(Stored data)
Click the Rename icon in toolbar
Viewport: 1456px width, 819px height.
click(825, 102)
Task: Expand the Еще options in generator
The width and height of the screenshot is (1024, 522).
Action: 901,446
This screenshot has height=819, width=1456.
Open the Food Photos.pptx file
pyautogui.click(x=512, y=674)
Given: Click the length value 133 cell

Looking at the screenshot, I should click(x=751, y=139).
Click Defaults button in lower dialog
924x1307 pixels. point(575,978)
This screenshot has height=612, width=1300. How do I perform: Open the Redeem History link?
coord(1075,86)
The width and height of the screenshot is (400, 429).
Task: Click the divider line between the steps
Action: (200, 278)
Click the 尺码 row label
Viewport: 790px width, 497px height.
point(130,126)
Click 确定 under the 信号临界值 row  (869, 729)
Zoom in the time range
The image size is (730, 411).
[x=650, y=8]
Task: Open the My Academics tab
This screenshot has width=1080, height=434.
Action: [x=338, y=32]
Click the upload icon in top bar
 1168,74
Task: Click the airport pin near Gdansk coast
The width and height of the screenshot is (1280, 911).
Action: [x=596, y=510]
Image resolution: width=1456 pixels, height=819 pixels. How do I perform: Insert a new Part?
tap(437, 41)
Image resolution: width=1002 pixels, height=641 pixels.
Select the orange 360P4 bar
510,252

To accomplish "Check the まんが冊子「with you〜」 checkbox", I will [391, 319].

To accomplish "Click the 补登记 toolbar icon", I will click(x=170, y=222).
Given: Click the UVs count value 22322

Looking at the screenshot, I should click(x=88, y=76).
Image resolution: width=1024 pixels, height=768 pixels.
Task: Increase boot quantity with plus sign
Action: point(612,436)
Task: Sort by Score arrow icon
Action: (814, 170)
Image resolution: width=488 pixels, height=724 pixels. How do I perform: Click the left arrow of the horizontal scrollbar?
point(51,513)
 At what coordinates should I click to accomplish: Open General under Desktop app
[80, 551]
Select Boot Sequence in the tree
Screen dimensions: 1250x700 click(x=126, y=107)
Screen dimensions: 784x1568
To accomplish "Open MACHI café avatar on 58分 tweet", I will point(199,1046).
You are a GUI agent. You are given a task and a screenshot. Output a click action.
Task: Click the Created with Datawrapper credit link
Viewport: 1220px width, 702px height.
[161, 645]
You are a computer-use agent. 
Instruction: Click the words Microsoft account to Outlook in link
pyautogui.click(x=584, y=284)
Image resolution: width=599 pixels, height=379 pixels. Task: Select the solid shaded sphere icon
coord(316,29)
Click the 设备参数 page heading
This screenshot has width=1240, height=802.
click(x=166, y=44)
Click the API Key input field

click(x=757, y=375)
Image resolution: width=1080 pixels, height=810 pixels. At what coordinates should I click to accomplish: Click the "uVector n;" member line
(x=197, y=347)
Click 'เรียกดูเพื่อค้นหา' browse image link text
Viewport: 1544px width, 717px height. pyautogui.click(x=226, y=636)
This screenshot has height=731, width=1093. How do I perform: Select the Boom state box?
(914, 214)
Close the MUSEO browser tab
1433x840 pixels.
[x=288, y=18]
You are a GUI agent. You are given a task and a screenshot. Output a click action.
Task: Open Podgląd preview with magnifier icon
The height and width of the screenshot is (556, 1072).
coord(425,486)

[AIM]
Edit the records from the line containing "Close the MUSEO browser tab" through the end of the records, changing "magnifier" to "zoom" and leaving everything else unchanged.

[TASK RESULT]
Close the MUSEO browser tab
1433x840 pixels.
[x=288, y=18]
You are a GUI agent. You are given a task and a screenshot. Output a click action.
Task: Open Podgląd preview with zoom icon
The height and width of the screenshot is (556, 1072).
coord(425,486)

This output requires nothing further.